TASK MATERIAL START

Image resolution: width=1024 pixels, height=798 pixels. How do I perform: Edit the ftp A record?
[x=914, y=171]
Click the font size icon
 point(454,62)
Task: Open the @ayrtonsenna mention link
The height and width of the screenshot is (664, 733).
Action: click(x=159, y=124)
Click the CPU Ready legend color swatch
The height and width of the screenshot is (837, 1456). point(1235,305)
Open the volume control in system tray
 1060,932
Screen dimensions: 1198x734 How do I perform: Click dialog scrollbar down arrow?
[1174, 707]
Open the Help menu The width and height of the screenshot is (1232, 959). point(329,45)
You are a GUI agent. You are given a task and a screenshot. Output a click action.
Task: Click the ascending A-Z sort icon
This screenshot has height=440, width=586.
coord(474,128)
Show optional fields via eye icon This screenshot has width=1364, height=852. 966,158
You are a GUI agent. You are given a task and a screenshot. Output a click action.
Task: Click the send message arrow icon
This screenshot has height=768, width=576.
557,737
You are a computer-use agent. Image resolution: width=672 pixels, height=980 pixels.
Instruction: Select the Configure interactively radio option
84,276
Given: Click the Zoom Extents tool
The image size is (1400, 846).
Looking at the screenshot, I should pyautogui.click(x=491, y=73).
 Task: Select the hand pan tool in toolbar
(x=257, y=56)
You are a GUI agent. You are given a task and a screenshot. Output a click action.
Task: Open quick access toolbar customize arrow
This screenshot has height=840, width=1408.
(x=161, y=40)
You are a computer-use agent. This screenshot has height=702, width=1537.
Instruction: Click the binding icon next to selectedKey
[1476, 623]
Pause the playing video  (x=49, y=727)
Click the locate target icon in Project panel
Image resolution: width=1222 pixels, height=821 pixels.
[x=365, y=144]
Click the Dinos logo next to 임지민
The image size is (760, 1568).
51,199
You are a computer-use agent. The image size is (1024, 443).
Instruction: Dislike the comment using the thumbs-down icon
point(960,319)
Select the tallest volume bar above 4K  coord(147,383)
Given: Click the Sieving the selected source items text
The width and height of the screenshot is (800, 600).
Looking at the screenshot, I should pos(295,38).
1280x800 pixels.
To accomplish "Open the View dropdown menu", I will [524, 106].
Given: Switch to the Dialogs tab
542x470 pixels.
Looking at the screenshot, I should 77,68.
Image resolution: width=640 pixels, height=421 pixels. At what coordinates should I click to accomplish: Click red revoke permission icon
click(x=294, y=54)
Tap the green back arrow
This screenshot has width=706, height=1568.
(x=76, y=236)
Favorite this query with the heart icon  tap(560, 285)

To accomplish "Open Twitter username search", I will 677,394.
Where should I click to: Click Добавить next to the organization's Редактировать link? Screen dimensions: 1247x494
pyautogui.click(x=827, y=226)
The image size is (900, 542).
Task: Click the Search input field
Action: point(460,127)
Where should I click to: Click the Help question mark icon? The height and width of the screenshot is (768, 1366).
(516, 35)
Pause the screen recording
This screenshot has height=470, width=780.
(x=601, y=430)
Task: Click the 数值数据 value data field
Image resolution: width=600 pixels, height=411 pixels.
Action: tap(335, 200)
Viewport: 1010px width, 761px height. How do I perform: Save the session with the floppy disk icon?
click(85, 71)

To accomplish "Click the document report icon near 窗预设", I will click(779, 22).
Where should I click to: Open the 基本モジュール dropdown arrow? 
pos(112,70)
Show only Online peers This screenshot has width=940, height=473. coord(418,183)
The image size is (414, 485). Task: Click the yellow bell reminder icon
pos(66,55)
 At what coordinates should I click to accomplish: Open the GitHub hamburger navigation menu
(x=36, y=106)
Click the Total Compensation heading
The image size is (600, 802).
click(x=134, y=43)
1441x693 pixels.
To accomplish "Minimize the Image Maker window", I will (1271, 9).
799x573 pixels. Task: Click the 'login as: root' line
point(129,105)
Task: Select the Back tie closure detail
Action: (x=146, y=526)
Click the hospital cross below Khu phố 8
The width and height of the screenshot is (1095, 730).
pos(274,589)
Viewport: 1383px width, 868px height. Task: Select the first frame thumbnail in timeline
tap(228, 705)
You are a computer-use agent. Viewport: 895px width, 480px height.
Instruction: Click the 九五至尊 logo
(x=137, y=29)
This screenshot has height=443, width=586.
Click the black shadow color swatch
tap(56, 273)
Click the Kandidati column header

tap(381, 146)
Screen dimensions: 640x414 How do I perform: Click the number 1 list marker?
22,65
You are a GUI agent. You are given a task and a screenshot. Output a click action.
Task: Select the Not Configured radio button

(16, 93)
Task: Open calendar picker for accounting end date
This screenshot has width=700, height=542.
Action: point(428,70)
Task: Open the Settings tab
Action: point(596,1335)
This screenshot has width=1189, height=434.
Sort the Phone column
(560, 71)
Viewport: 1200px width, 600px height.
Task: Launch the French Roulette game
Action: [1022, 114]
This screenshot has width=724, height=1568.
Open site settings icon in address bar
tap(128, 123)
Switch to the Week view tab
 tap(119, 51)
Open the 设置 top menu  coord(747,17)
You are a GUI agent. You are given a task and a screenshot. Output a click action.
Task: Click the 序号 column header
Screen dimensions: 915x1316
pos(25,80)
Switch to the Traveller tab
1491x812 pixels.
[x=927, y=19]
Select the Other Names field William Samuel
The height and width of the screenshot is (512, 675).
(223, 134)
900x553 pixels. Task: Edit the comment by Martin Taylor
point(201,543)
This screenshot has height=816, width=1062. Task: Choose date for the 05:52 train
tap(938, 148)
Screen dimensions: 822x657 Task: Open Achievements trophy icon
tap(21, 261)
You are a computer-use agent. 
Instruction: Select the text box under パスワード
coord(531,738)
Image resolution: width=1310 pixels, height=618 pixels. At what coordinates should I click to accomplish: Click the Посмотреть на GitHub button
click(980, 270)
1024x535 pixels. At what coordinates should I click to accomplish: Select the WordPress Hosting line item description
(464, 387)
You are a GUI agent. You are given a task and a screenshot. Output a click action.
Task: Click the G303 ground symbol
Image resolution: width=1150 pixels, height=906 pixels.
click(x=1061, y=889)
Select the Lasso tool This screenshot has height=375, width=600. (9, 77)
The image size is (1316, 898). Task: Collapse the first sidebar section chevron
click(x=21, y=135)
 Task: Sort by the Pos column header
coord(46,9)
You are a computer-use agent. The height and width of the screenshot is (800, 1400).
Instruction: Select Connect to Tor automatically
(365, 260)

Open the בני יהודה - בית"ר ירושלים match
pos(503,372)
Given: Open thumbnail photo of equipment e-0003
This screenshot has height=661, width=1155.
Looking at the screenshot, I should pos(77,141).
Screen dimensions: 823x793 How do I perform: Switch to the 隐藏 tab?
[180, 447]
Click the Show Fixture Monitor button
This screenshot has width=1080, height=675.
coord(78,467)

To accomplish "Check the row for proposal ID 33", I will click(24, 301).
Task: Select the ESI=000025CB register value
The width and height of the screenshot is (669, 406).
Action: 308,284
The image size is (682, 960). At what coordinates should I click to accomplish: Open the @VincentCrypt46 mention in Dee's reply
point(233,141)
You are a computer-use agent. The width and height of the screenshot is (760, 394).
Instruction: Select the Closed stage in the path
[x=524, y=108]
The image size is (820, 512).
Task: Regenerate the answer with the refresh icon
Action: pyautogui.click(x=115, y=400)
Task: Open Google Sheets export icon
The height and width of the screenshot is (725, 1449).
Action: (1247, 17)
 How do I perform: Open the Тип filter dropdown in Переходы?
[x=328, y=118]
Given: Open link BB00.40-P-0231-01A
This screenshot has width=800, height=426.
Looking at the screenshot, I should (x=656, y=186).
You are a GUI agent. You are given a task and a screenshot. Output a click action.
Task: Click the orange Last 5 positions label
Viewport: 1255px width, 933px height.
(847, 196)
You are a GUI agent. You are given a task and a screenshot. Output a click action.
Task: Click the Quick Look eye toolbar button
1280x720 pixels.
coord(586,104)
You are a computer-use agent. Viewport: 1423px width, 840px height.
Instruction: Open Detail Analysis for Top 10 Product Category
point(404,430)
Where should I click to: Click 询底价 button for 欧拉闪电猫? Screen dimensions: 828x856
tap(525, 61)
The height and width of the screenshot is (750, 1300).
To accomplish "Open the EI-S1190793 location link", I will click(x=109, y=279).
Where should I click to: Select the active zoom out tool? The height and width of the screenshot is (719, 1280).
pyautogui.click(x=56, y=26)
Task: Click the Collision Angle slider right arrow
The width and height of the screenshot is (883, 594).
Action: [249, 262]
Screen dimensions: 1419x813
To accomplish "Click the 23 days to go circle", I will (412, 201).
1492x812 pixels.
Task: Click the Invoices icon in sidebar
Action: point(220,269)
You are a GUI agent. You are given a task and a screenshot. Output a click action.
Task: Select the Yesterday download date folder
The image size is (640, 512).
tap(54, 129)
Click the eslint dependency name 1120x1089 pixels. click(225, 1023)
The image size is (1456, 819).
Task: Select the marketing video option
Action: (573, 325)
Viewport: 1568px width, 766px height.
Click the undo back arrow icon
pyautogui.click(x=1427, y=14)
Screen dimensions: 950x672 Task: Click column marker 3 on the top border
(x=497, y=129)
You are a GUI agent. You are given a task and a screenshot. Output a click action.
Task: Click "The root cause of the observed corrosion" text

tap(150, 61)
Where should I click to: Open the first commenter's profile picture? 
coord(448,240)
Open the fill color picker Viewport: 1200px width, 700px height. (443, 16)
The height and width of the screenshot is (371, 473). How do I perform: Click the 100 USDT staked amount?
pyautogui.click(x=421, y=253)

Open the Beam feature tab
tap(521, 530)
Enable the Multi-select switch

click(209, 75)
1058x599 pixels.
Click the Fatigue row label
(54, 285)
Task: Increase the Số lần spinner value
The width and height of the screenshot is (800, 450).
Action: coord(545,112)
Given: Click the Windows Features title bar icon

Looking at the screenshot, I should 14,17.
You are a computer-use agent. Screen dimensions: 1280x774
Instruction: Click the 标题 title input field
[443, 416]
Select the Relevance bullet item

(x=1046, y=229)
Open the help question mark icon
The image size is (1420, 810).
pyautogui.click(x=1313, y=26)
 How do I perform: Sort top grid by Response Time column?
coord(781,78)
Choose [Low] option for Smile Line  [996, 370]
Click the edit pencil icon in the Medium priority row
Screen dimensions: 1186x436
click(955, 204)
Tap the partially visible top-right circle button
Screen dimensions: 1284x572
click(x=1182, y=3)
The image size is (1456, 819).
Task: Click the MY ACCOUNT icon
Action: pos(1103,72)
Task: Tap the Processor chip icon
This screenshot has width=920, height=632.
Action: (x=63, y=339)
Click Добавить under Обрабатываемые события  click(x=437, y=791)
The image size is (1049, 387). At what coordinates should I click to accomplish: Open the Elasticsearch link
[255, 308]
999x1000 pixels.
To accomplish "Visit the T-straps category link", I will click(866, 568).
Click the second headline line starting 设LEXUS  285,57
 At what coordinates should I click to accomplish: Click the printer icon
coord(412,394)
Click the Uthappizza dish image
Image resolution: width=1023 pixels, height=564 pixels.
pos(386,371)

TASK MATERIAL END

Retype exactly the lines of the data above that fall between the line with "Viewport: 1010px width, 761px" and the line with "1441x693 pixels.", inclusive, and add nothing.

• _OUTPUT OF THE TASK_
Viewport: 1010px width, 761px height. How do I perform: Save the session with the floppy disk icon?
click(85, 71)

To accomplish "Click the document report icon near 窗预设", I will click(779, 22).
Where should I click to: Open the 基本モジュール dropdown arrow? 
pos(112,70)
Show only Online peers This screenshot has width=940, height=473. coord(418,183)
The image size is (414, 485). Task: Click the yellow bell reminder icon
pos(66,55)
 At what coordinates should I click to accomplish: Open the GitHub hamburger navigation menu
(x=36, y=106)
Click the Total Compensation heading
The image size is (600, 802).
click(x=134, y=43)
1441x693 pixels.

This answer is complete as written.